(Document section)
Martha Irene Soria Guzmán (Mexico City, 1983) is a professor, researcher, and doctor of Feminist Studies, as well as an activist for free software in Mexico. She studied at the National Autonomous University of Mexico, is a leading representative of Creative Commons México, and author of academic articles on various aspects of technology and society.

== Career ==
Soria received degrees in design and visual communication from the Faculty of Arts and Design at NAUM, obtained a master's degree in Visual Arts with honors from the Academy of San Carlos, and a doctorate in Feminist Studies in the Social Sciences Division of the UAM-Xochimilco, with the thesis, En busca de las hacker: mujeres con prácticas computacionales especializadas (English: In search of hackers: women with specialized computational practices). As well as being a leading representative of Creative Commons México, she is integral to the Membership Committee of the CC Global Network Council, as well as of the Executive Committee.

(Instructions for the task) Extract the passage of the biographical text on Martha Irene Soria Guzmán from "Martha Irene Soria" up to and including "technology and society.".

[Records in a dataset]
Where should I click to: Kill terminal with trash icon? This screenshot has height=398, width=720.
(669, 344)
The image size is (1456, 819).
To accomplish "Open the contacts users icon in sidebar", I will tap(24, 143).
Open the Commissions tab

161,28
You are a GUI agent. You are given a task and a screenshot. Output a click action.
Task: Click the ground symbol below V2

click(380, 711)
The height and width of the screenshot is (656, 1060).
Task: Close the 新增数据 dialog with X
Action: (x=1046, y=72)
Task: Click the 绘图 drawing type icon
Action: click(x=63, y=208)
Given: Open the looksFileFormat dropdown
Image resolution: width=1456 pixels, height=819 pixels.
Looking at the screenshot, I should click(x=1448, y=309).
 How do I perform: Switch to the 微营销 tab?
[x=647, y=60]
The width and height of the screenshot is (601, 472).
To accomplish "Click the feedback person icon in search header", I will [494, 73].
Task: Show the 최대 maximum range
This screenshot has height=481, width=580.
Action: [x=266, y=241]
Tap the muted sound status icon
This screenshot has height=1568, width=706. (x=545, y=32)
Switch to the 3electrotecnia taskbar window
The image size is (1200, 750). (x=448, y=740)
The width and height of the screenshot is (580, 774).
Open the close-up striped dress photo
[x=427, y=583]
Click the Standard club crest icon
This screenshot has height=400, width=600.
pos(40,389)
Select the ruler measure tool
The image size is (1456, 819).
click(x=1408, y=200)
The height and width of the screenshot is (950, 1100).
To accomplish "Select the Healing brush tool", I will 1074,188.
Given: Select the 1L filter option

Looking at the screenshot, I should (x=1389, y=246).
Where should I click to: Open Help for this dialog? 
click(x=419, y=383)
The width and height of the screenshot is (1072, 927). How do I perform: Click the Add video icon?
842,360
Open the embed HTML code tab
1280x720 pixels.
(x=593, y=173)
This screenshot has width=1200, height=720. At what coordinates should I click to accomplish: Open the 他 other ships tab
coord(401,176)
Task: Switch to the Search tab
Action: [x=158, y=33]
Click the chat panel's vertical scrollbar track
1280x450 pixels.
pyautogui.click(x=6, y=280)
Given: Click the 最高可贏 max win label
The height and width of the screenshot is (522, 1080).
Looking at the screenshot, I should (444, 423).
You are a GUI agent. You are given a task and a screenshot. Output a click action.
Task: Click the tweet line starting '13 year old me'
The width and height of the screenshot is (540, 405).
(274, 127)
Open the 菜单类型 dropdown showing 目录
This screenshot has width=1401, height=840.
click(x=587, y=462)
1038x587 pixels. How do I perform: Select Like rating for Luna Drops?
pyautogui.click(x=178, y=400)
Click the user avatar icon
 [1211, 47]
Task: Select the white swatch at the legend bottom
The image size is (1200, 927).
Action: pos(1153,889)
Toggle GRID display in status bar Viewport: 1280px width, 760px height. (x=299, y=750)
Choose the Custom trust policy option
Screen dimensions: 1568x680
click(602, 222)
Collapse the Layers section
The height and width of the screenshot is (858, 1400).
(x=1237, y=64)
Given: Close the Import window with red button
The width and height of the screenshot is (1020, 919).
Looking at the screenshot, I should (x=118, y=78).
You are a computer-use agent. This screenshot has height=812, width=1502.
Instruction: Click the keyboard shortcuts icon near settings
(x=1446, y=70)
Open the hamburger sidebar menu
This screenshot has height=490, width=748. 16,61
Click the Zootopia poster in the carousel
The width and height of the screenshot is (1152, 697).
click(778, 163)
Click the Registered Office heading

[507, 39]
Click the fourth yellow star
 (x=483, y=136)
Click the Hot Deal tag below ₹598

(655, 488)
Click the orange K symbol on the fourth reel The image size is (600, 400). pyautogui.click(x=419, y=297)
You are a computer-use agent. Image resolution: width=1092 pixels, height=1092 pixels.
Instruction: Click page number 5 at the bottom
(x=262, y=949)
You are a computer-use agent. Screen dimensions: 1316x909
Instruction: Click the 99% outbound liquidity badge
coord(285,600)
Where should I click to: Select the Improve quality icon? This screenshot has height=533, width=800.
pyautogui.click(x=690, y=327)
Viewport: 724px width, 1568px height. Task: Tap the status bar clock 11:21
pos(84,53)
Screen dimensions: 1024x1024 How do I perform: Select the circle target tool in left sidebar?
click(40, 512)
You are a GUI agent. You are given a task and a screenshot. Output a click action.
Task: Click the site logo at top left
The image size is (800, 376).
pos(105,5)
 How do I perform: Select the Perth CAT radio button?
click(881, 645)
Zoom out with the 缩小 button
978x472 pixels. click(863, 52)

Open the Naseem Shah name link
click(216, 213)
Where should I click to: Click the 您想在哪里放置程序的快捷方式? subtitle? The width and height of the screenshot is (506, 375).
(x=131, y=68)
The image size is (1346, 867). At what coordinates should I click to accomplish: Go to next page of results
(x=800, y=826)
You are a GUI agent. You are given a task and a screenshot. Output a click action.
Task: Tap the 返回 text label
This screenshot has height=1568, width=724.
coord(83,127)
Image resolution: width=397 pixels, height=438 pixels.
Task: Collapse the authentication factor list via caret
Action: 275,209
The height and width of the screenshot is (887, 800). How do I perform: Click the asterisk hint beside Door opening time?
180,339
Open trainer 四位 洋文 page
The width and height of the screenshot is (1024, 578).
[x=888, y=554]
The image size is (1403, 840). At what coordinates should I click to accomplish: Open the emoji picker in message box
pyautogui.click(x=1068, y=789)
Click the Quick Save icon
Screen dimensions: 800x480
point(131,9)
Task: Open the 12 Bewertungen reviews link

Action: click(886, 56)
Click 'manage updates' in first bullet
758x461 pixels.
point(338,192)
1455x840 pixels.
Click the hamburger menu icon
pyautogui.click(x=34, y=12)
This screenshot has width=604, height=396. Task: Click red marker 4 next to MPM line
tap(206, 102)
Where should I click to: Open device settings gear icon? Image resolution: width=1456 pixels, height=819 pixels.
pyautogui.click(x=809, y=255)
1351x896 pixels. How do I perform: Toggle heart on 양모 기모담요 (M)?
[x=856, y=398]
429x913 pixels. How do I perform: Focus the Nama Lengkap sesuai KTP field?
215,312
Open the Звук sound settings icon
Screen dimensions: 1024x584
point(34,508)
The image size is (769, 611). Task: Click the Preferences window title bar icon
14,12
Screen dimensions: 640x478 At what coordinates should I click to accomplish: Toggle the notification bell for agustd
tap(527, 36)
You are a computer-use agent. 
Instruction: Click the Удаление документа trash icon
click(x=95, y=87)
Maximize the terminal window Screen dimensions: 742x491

(Result of the task)
Martha Irene Soria Guzmán (Mexico City, 1983) is a professor, researcher, and doctor of Feminist Studies, as well as an activist for free software in Mexico. She studied at the National Autonomous University of Mexico, is a leading representative of Creative Commons México, and author of academic articles on various aspects of technology and society.